Reproduit avec la permission de la Compagnie des Drapiers
Portrait de sir William Cecil (plus tard lord Burghley) par Marcus Gheeraerts
 
Reproduit avec la permission de Burghley House
Lord Burghley

Lok joua sur le fait qu'il était membre de la Compagnie des Drapiers pour attirer d'autres investisseurs du milieu. Ces hommes comptaient parmi les éminents hommes d'affaires de Londres. Des hommes comme le financier sir Thomas Gresham, qui s'était déjà associé pour affaires à la famille de Lok par le passé, avait assez de fortune personnelle pour risquer un investissement dans un projet spéculatif comme celui qui était proposé. Gresham comprenait la nécessité de cimenter les bases du commerce anglais. On lui doit notamment le centre des finances, le Royal Exchange et le collège Gresham, où l'on enseignait la navigation, entre autres. Les marchands moins fortunés étaient moins enclins à investir dans les voyages de Frobisher.

Suivant l'exemple de la Compagnie de Muscovie, Lok et les autres investisseurs souhaitaient créer leur propre compagnie - la Compagnie de Cathay - qui jouirait d'un monopole semblable sur le commerce et l'exploration des eaux du Nord-Ouest. Il était donc important d'obtenir la reconnaissance légale des intérêts et des droits des investisseurs, par le biais d'une charte royale de constitution en société de la Compagnie. Lok fit plusieurs sollicitations à cet égard, offrant de faire fonction de gouverneur de la Compagnie, mais il semblerait qu'elles aient été ignorées par la Reine.

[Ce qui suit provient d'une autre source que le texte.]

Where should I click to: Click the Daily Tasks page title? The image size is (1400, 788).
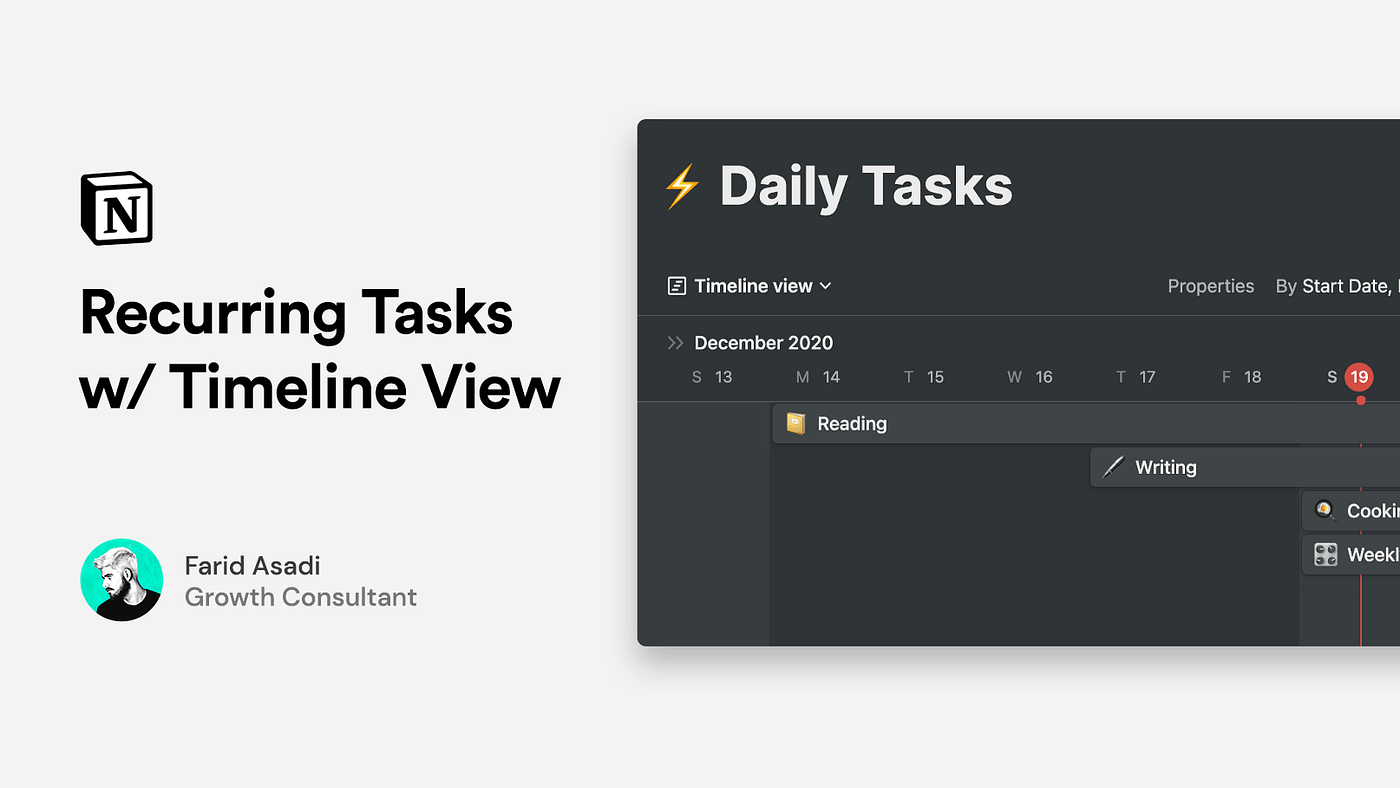click(x=866, y=186)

Le problème était que, même si Burghley insistait pour qu'un arrangement quelconque soit mis en place pour organiser et financer les voyages, après le succès apparent du premier voyage et la découverte de ce qui semblait être une source d'or, la Reine Élisabeth elle-même investit et fut imitée par bon nombre de courtisans. Une société légalement constituée aurait limité le contrôle de la Reine sur le but des expéditions et les stocks d'or en résultant, et donc limité sa part des bénéfices. Elle refusa donc d'octroyer une charte et nomma plutôt une commission royale chargée de veiller sur l'organisation des voyages subséquents. Ce qui était à l'origine une entreprise privée avait fini par prendre le tour d'une entreprise publique.

Il résulta de ses manœuvres que la Compagnie de Cathay n'obtint jamais de statut légal et que les investisseurs originaux, membres des compagnies de Muscovie et des Drapiers, exercèrent en fait un contrôle très limité sur le déroulement du projet. Pourtant, ils furent obligés par la commission royale d'augmenter leur investissement lorsque la troisième expédition, motivée par des ambitions politiques (fonder une colonie pour protéger les intérêts de l'Angleterre dans la péninsule Meta Incognita), prit des proportions gigantesques. Le besoin d'argent était d'autant plus pressant que certains investisseurs astucieux, dont Burghley et Gresham, n'avaient pas versé la majeure partie des sommes promises.

Lorsque les espoirs s'avérèrent vains, c'est-à-dire lorsqu'il fut révélé que le minerai de l'Arctique ne contenait pas de métaux précieux, tout jouait pour que les investisseurs et les créditeurs cherchent à récupérer leurs pertes. Comme la Compagnie de Cathay n'existait pas, sur le plan légal, Michael Lok devint la cible principale des récriminations et des poursuites.